# Stored data entries
***

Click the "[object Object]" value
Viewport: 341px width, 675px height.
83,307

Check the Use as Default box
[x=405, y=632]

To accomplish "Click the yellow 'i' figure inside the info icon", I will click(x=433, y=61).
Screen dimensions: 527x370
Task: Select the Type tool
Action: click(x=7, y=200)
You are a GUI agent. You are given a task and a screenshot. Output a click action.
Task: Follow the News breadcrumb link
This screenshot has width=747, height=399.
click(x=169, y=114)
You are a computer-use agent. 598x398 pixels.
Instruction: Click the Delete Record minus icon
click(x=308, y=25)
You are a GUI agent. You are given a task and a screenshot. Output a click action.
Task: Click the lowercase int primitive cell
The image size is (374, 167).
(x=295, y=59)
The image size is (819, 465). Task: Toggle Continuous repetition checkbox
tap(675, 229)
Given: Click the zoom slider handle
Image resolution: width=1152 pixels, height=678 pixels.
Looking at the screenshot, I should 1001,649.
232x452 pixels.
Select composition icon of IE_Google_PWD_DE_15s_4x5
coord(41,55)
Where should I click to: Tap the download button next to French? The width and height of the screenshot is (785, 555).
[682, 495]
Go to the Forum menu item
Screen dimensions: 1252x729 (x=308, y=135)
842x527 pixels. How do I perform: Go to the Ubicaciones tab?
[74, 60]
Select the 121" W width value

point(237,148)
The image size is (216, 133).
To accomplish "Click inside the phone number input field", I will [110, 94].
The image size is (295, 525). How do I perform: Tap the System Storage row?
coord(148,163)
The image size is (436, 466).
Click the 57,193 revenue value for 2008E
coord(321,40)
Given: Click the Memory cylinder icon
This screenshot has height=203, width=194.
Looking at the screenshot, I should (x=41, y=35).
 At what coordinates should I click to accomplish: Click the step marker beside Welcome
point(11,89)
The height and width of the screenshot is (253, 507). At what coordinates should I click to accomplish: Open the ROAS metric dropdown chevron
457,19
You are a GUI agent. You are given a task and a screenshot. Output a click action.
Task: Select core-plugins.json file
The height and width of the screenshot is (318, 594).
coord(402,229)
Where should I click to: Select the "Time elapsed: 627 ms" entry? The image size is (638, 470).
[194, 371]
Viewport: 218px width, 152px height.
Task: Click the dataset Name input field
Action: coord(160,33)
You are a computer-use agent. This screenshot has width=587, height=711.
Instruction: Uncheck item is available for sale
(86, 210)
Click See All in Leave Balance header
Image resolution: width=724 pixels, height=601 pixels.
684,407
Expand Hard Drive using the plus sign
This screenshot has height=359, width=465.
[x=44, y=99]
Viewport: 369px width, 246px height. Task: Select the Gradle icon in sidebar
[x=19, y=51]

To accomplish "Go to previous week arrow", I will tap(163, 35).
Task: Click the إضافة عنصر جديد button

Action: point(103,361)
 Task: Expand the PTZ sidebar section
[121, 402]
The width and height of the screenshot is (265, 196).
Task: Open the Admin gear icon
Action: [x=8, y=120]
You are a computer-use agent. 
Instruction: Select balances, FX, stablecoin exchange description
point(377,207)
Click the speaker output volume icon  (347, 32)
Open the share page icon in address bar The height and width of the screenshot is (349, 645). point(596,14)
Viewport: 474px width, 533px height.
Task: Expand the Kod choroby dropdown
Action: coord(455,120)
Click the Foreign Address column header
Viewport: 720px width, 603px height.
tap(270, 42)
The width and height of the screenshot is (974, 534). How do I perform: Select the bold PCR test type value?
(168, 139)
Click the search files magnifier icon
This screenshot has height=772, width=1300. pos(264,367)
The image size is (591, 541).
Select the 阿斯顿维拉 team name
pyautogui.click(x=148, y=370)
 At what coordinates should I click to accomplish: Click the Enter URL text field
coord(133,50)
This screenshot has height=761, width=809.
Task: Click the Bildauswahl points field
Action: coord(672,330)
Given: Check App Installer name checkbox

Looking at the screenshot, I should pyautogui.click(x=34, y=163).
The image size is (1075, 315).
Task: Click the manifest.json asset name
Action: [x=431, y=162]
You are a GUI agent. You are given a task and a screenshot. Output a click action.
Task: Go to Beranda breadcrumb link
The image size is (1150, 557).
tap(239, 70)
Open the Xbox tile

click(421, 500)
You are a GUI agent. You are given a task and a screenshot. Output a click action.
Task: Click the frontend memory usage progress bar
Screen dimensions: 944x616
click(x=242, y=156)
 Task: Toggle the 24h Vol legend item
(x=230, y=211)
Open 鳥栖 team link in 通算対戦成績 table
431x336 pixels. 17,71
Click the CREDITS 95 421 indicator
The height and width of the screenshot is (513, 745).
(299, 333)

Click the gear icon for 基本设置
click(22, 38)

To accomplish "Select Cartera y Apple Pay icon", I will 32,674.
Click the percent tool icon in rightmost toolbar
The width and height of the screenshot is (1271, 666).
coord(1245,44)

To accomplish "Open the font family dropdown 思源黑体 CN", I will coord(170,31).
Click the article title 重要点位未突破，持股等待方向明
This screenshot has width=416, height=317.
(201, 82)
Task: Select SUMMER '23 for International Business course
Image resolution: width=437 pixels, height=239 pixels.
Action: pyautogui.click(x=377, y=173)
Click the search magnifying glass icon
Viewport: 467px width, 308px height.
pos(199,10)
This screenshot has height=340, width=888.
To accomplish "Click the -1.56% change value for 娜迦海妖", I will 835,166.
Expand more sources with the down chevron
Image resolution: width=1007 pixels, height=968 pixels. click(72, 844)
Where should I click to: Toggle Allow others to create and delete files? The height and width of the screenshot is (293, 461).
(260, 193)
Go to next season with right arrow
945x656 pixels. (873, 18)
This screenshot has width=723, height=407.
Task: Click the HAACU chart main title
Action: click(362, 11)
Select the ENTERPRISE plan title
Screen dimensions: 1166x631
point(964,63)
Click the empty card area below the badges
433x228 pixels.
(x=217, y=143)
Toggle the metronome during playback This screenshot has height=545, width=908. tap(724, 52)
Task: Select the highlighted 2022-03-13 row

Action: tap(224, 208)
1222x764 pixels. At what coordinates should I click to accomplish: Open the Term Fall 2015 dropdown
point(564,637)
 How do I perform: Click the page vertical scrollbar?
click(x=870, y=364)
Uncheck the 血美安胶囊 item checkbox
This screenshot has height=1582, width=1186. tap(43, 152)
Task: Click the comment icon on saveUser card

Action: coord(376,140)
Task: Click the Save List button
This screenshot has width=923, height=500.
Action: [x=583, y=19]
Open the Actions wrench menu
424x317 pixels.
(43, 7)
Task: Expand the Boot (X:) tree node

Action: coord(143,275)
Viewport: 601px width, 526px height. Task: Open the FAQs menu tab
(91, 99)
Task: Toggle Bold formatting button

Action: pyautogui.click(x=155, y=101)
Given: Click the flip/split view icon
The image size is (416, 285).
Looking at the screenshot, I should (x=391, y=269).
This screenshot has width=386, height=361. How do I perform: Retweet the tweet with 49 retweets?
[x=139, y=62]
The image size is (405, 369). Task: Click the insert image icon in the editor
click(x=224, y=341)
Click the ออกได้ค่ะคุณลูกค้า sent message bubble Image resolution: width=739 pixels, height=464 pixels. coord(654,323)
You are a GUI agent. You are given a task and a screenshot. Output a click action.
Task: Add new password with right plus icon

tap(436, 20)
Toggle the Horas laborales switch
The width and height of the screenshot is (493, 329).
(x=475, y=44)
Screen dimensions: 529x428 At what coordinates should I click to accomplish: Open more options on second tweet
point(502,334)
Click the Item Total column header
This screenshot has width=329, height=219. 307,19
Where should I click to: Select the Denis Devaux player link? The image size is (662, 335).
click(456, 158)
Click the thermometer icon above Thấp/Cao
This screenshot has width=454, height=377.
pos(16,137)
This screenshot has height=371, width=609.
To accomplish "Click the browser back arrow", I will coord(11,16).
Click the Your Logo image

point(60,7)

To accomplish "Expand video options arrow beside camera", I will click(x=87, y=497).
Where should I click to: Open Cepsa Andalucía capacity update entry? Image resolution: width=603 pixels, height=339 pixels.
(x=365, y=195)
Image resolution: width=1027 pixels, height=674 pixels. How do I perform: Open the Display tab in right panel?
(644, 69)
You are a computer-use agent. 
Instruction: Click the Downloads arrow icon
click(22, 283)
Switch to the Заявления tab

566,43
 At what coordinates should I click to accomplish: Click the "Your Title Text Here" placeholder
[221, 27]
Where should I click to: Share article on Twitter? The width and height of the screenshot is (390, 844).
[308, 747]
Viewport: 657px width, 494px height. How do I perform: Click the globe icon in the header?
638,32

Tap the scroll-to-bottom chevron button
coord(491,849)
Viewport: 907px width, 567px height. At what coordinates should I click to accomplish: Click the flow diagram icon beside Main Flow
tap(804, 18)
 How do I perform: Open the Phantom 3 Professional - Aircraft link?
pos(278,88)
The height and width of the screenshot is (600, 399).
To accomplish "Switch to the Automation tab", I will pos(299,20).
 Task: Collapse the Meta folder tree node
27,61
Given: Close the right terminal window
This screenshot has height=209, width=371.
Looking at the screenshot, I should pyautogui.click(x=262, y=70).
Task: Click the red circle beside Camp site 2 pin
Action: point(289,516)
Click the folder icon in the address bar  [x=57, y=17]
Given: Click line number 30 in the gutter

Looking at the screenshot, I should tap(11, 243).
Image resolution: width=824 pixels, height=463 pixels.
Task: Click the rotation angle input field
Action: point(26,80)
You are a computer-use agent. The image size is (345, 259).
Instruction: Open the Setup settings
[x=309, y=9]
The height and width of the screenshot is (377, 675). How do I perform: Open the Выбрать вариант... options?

***

The expected output is each line of the records above that includes the word "breadcrumb".

# SOLUTION TO THE PROBLEM
Task: Follow the News breadcrumb link
Task: Go to Beranda breadcrumb link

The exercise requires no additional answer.